▶ _Directions_: Please retype the line that contains "You are a computer-use agent. 785x529 pixels." and all lines that follow it to the end of the entries below, exactly as they stand, with nothing added.

(Beginning of Data section)

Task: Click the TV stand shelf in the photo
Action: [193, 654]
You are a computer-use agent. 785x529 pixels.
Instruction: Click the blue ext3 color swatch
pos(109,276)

(End of Data section)

▶ _Response to the task_:
You are a computer-use agent. 785x529 pixels.
Instruction: Click the blue ext3 color swatch
pos(109,276)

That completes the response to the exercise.